Ahh...the memories of my days in Tech Support!

*Monday *

8:05am
User called to say they forgot password. Told them to use password retrieval utility called FDISK. Blissfully ignorant, they thank me and hung up. God, we let the people vote and drive, too? 

8:12am
Accounting called to say they couldn't access expense reports database. Gave them Standard Sys Admin Answer #112, "Well, it works for me." Let them rant and rave while I unplugged my coffeemaker from the UPS and plugged their server back in. Suggested they try it again. One more happy customer... 

8:14 am
User from 8:05 call said they received error message "Error accessing Drive 0." Told them it was an OS problem. Transferred them to microsupport. 

11:00 am
Relatively quiet for last few hours. Decide to plug support phone back in so I can call my girlfriend. Says parents are coming into town this weekend. Put her on hold and transferred her to janitorial closet down in basement. What is she thinking? The "Myst" and "Doom" nationals are this weekend! 

11:34 am
Another user calls (do they ever learn?). Says they want ACL changed on HR performance review database so that nobody but HR can access database. Tell them no problem. Hang up. Change ACL. Add @MailSend so performance reviews are sent to */US. 

12:00 pm
Lunch 

3:30 pm
Return from lunch. 

3:55 pm
Wake up from nap. Bad dream makes me cranky. Bounce servers for no reason.
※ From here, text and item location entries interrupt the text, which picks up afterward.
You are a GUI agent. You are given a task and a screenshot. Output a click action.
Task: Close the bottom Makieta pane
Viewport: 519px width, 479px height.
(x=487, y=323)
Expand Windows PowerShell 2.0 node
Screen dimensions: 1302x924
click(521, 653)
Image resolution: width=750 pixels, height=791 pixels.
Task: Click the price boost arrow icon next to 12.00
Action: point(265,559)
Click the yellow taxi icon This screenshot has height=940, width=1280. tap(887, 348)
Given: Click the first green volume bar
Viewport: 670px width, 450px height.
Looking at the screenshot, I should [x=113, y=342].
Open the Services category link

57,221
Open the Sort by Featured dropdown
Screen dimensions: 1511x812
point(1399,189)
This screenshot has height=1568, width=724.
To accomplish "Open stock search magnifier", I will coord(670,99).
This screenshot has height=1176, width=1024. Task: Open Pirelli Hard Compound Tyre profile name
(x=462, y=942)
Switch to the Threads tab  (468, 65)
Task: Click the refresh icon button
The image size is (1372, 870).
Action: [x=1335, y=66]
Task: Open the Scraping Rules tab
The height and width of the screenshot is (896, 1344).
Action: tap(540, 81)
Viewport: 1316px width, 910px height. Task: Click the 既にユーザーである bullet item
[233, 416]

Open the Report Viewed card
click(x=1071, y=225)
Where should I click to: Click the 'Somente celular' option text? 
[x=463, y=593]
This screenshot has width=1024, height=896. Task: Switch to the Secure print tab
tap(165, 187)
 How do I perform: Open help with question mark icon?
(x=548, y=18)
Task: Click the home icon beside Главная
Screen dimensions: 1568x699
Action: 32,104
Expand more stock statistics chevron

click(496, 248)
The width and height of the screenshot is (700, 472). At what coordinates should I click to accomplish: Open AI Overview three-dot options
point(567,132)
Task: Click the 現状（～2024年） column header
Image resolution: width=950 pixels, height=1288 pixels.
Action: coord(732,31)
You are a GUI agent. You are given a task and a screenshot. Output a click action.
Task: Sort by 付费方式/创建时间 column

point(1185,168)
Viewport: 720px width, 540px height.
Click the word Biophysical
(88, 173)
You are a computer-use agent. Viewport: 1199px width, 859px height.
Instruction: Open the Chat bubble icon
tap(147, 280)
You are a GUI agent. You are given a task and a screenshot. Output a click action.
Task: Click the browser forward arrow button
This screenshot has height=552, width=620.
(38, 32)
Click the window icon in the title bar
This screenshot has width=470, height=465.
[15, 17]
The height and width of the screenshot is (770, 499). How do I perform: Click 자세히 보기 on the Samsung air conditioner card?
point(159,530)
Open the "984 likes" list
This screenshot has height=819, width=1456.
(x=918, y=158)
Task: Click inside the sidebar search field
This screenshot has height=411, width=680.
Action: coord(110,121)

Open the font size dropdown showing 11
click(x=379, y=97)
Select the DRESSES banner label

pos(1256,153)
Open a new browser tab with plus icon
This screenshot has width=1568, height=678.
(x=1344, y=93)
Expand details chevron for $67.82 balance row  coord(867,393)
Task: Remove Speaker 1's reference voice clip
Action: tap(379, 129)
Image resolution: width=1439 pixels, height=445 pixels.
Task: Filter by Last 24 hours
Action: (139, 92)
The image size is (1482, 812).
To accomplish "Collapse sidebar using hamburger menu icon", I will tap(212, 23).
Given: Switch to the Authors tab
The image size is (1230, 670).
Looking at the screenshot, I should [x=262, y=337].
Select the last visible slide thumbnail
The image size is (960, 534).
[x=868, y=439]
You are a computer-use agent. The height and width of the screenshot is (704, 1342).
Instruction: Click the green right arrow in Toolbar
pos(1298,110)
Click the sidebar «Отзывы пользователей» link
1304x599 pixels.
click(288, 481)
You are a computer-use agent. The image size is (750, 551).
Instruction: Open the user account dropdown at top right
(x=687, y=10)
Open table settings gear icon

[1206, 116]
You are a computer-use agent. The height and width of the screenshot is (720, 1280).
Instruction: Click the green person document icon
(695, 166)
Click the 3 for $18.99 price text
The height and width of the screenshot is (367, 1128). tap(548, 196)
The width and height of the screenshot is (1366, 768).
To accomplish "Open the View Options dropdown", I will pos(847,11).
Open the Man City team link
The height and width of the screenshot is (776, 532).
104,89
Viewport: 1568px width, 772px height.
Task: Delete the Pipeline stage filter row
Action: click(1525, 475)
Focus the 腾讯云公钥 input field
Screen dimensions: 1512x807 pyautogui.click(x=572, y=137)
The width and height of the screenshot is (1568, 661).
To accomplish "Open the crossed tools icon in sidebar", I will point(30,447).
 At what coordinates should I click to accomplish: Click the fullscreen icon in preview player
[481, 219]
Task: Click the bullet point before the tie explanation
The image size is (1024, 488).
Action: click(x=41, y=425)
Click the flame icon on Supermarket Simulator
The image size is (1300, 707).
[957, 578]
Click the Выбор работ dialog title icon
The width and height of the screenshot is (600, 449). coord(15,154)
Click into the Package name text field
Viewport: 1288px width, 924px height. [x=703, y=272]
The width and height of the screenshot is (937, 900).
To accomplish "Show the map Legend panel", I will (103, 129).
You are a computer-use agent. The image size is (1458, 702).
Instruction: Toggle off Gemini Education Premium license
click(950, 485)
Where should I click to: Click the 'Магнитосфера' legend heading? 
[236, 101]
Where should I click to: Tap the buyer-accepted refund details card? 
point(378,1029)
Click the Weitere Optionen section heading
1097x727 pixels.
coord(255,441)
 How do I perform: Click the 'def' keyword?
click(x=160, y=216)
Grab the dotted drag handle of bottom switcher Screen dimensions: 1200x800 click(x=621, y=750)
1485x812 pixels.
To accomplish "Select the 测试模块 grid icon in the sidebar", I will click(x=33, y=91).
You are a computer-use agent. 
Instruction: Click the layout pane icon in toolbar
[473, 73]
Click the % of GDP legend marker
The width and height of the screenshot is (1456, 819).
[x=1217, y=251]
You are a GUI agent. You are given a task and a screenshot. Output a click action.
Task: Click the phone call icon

Return to napping. 

4:23 pm
Yet another user calls. Wants to know how to change fonts on form. Ask them what chip set they're using. Tell them to call back when they find out. 

4:55 pm
Decide to run "Create Save/Replication Conflicts" macro so next shift has something to do. 

*Tuesday *

8:30 am
Finish reading support log from last night. Sounded busy. Terrible time with Save/Replication conflicts. 

9:00 am
Support manager arrives. Wants to discuss my attitude. Click on PhoneNotes SmartIcon. "Love to, but kinda busy. Put something in the calendar database!" I yell as I grab for the support lines, which have (mysteriously) lit up. Walks away grumbling. 

9:35 pm
Team leader from R&D needs ID for new employee. Tell them they need form J-19R=9C9\\DARR\K1. Say they never heard of such a form. Tell them it's in the SPECIAL FORMS database. Say they never heard of such a database. Transfer them to janitorial closet in basement. 

10:00 am
Perky sounding intern from R&D calls and says she needs new ID. Tell her I need employee number, department name, manager name, and marital status. Run @DbLookup against state parole board database, Centers for Disease Control database, and my Oprah Winfrey database. No hits. 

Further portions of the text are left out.